Seniors who are looking to buy a new house, apartment or condominium can often have great luck by working with a real estate agent. A professional real estate agent can not only help seniors find the properties they are looking for but close the deal on the home of their dreams. According to the AARP, there are many seniors who purchase homes even after they have retired.
However, there are so many different factors that go into finding the right senior living arrangement. This is why any elderly adult looking to buy a new home needs to be prepared and know some of the most important questions to ask their real estate agent. The following six questions are essential to helping any elderly adult find the home that fits their needs now and into the future.
1. “What is the turnover like in the area I’m looking in?” For most seniors looking to buy a home, they are considering purchasing a property that is going to be more of a short-term home. This likely won’t be the “forever home” they bought when their children were growing up. Anyone looking to buy during their retirement years should make sure they talk to their real estate agent about the neighborhood they are looking in and how that neighborhood is performing. It should be a place where they feel confident they can quickly sell again if they need to.
2. ”What is the demographic of the area?” Most seniors are going to want to be in a neighborhood where they can enjoy being around their peers. Chances are, you won’t want to be surrounded by young people who will be up all night or families with lots of young kids running around. A real estate agent should be able to provide this type of information for anyone looking to buy a home.
3. “How safe is the area surrounding this home?” While looking at a home, it is important that you ask the real estate agent for more information on the neighborhood or area you are considering—especially when it comes to safety. Many seniors who buy after retirement are living alone and it is important to make sure that the home they will be living in is safe.

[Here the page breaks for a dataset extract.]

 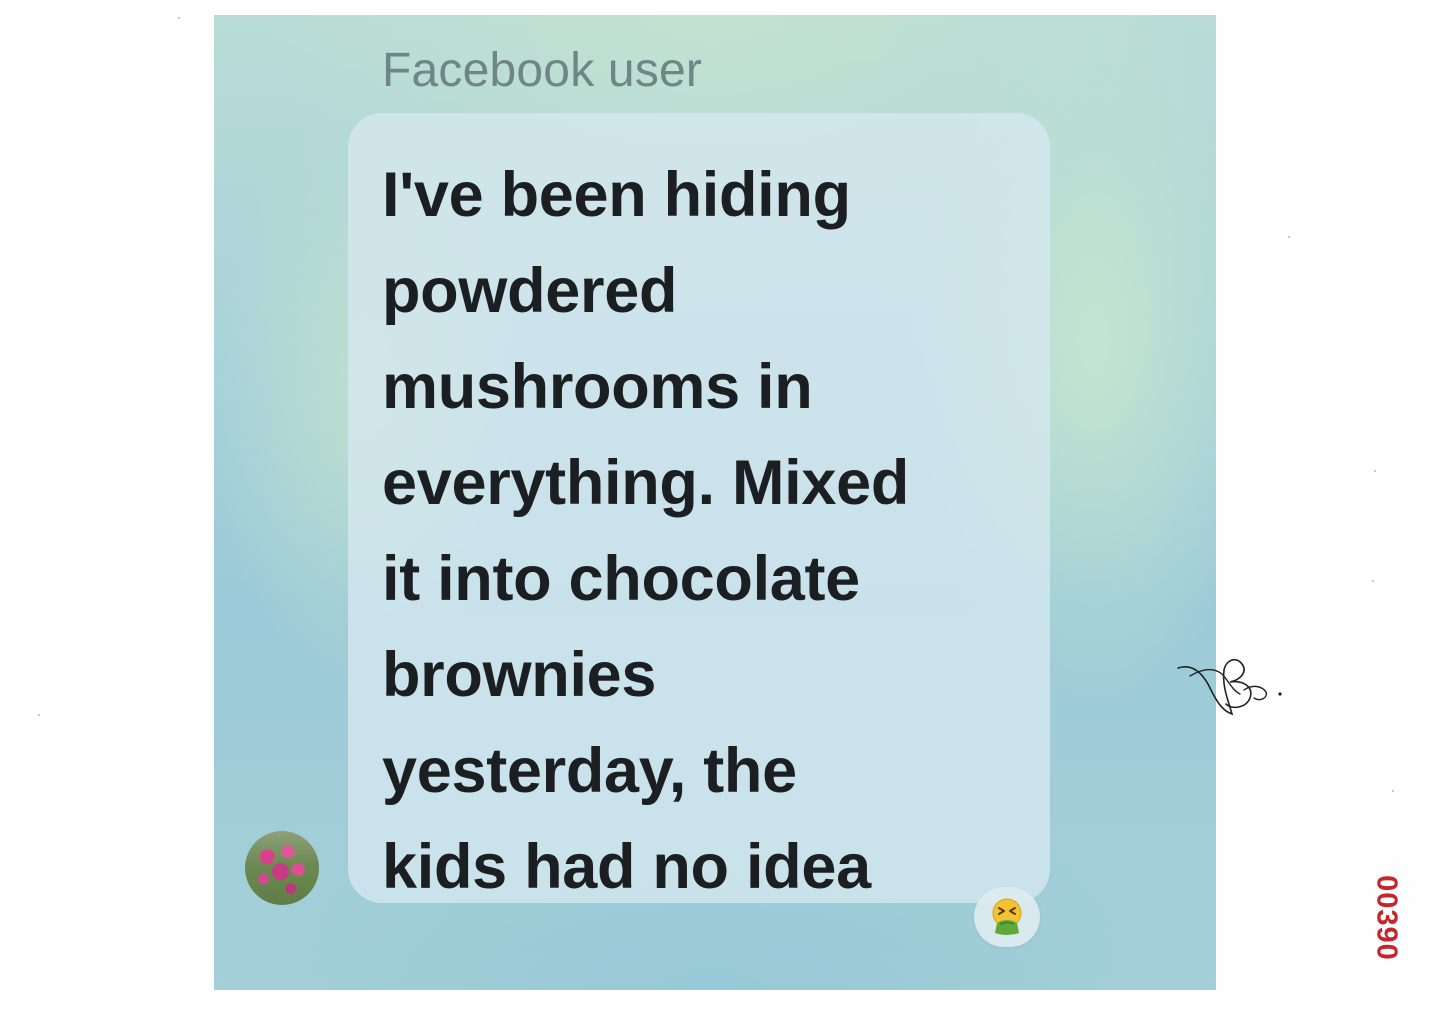 I want to click on vomiting-face-icon, so click(x=1007, y=916).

4. “Are there any additional fees?” Fees such as HOA costs can make up a majority of a monthly mortgage payment and seniors need to be fully aware of what these fees are before they get too set on a home. For example, seniors looking to buy into a retirement community, need to be clear on the additional costs and HOA fees that go into this purchase. Speaking of HOAs, seniors who are buying in a HOA community should be clear on what things are and are not covered with the association including shoveling the sidewalks or any exterior maintenance.
5. “How much are the property taxes and utility bills?” For seniors who are happily retired and no longer working, it is important to make sure that any home they buy is well within their budget—so they don’t have to worry. While a home may seem affordable on paper, it is important to be clear on the cost of property taxes and what the current owner is paying for their utilities. An agent should be able to secure this information for any prospective buyer.
6. “Are there any warranties on the property?” Before buying a home, seniors should make sure they have as much information as possible on the property, including what appliances are new and if they have any warranties as well as structural improvements or big-ticket items like the roof. It is important for most seniors to be able to find a home that will require very little work and upkeep. While older homes do have a lot of charm, they are also going to require a lot of work—especially when compared to newer properties that are still covered by certain warranties.
Buying a home as a senior can be a rather complex undertaking. Seniors have a great deal to think about when buying a new home as they need to make sure it not only meets their needs now, but that it is a place they can comfortably age in place in well into their future. Any older adult buying a home not only needs to keep these questions in mind, but make sure that they are partnering with an established real estate agent that has worked with seniors in the past.